Why is that less than $1 + \int_1^{\infty} \frac{1}{x^2}dx$?

If I picture it in my head it sounds like its saying that the first term is greater than all the little pieces that form above the curve in the picture above.

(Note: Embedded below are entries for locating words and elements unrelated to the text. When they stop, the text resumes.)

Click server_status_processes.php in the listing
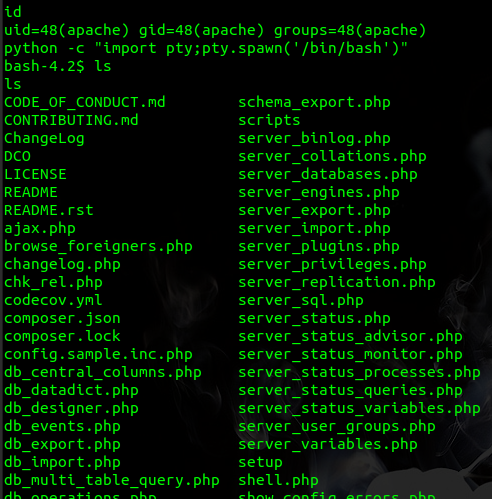This screenshot has height=499, width=492. tap(359, 373)
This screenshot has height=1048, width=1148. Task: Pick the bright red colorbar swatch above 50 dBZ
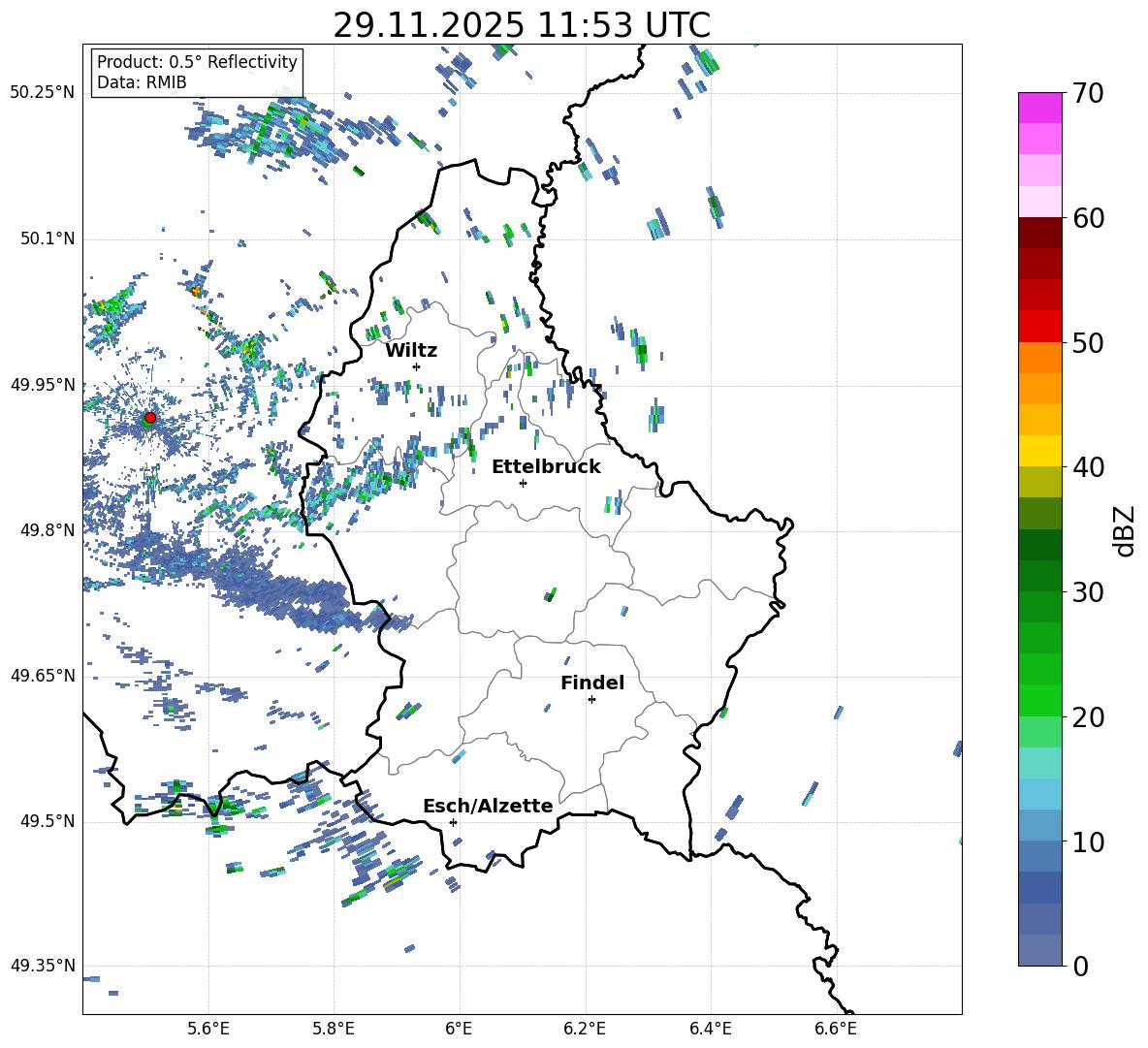click(1040, 326)
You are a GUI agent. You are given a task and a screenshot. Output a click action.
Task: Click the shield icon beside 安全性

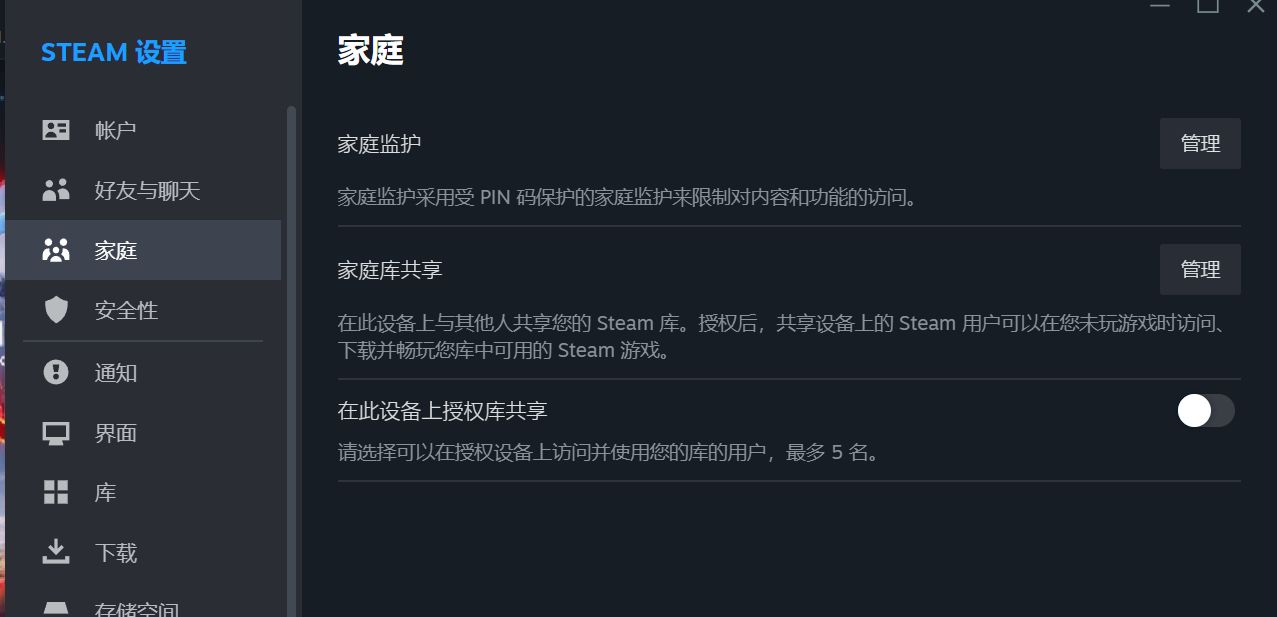(56, 310)
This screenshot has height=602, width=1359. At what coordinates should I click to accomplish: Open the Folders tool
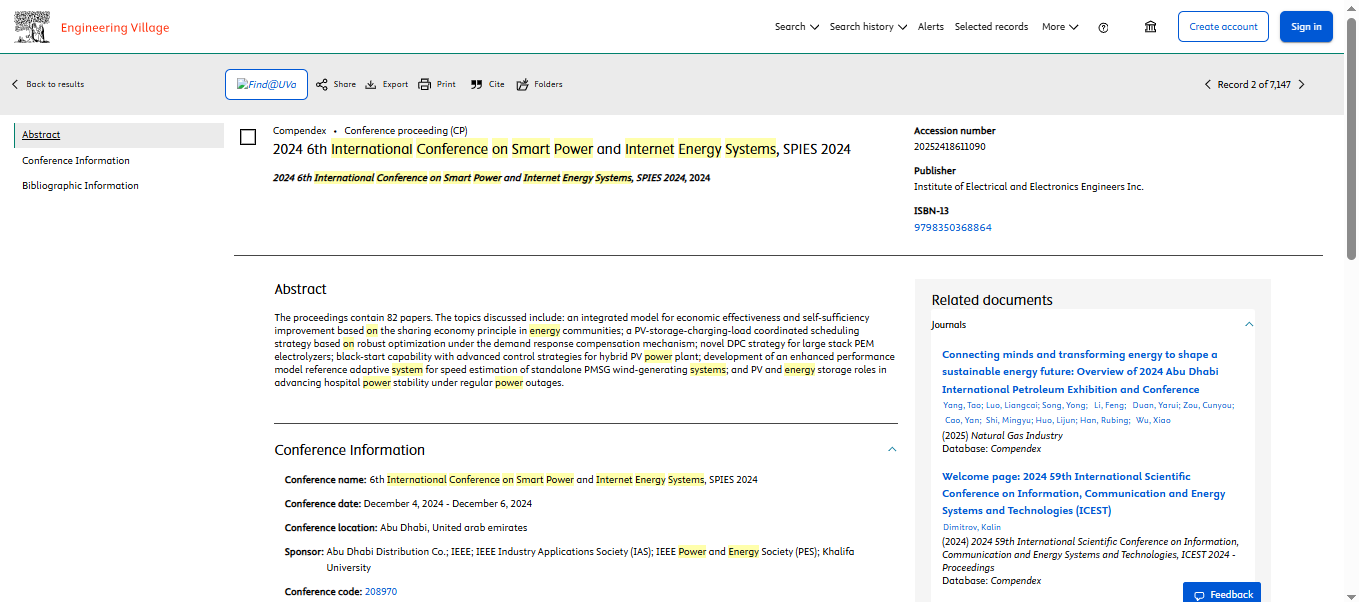(x=522, y=85)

My claims come specifically from page 60 of this webpage from Dartmouth

Answer 1

A way to see that from the graph is as follows

$$\sum_{n=1}^{\infty} \frac{1}{n^2} \leq 1 + \int_2^{\infty} \overbrace{\frac{1}{(x-1)^2}}^{graph\, for\, \frac1{x^2}\,shifted \, by\, 1}dx= 1 + \int_1^{\infty} \frac{1}{x^2}dx$$

Answer 2

The right endpoint sums for the integral have the form:

$$ \sum_{n = 2}^\infty \frac{1}{n^2} $$ and we know: $$ \sum_{n = 2}^\infty \frac{1}{n^2} \leq \int_1^\infty \frac{1}{x^2} \leq \sum_{n = 1}^\infty \frac{1}{n^2} $$ Subtracting the RHS, we have: $$ -1 \leq \int_1^\infty \frac{1}{x^2} - \sum_{n = 1}^\infty \frac{1}{n^2}$$ Multiplying by $-1$, we have:

$$ 1 \geq \sum_{n = 1}^\infty \frac{1}{n^2} -\int_1^\infty \frac{1}{x^2} $$ as we wanted.

Answer 3

Hint: Subract $1$ from both sides to see inequality is the same as

$$\sum_{n=2}^{\infty} \frac{1}{n^2} \le \int_1^\infty\frac{dx}{x^2}.$$

Now do your rectangle comparisons.

Answer 4

More generally, suppose $f$ is strictly decreasing on $x\ge 1$, so any positive integer $n$ satisfies $f(n+1)\le\int_n^{n+1}f(x)dx\le f(n)$. Summing, $\sum_{n\ge 2}f(n)\le\int_1^\infty f(x)dx\le\sum_{n\ge 1}f(n)$. Equivalently, $\int_1^\infty f(x)dx\le\sum_{n\ge 1}f(n)\le f(1)+\int_1^\infty f(x)dx$. You just need the choice $f(x)=x^{-2}$. Another important corollary, called the integral test, is that for such $f$ the series $\sum_{n\ge 1}f(n)$ converges iff $\int_1^\infty f(x)dx$ does. In particular, the divergence of the harmonic series is equivalent to $\int_1^\infty\frac{dx}{x}=\ln\infty=\infty$.